• [Stored data entries]:
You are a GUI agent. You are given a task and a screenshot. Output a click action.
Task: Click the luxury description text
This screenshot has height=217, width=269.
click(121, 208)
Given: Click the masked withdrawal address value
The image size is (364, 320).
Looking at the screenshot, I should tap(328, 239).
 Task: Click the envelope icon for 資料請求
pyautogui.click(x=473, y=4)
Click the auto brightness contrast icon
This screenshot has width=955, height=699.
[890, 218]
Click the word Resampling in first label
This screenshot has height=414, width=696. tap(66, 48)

==

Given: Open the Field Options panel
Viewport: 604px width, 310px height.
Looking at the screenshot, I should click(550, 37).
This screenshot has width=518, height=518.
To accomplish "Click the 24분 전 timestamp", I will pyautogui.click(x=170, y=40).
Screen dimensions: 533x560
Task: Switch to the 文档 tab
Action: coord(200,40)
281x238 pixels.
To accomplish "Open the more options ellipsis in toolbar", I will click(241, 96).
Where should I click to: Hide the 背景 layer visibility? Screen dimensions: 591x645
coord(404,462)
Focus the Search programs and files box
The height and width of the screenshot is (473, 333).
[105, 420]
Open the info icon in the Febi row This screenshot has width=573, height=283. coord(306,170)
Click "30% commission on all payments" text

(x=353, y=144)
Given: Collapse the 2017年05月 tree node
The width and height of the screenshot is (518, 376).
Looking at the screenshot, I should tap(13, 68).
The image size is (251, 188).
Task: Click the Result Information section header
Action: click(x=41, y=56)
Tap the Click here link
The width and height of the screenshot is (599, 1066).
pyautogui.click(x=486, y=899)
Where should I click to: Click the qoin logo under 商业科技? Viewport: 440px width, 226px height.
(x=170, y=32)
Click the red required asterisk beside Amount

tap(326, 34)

* * *

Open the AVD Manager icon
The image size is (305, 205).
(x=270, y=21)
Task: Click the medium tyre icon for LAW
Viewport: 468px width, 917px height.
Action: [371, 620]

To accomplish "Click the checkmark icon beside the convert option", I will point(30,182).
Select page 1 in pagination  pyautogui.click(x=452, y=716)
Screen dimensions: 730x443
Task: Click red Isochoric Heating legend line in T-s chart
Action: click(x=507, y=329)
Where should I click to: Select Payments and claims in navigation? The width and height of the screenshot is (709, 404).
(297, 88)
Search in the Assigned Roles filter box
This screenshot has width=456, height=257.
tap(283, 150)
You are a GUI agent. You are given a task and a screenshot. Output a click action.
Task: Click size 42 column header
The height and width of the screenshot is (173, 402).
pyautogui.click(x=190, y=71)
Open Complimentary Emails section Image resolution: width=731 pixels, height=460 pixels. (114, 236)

• [THE TASK]: Starting at the line above that contains "Where should I click to: Select", write out each line exactly until the line that contains "Open Complimentary Emails" has been written, and stop there.

• [EXERCISE RESPONSE]:
Where should I click to: Select Payments and claims in navigation? The width and height of the screenshot is (709, 404).
(297, 88)
Search in the Assigned Roles filter box
This screenshot has width=456, height=257.
tap(283, 150)
You are a GUI agent. You are given a task and a screenshot. Output a click action.
Task: Click size 42 column header
The height and width of the screenshot is (173, 402).
pyautogui.click(x=190, y=71)
Open Complimentary Emails section Image resolution: width=731 pixels, height=460 pixels. (114, 236)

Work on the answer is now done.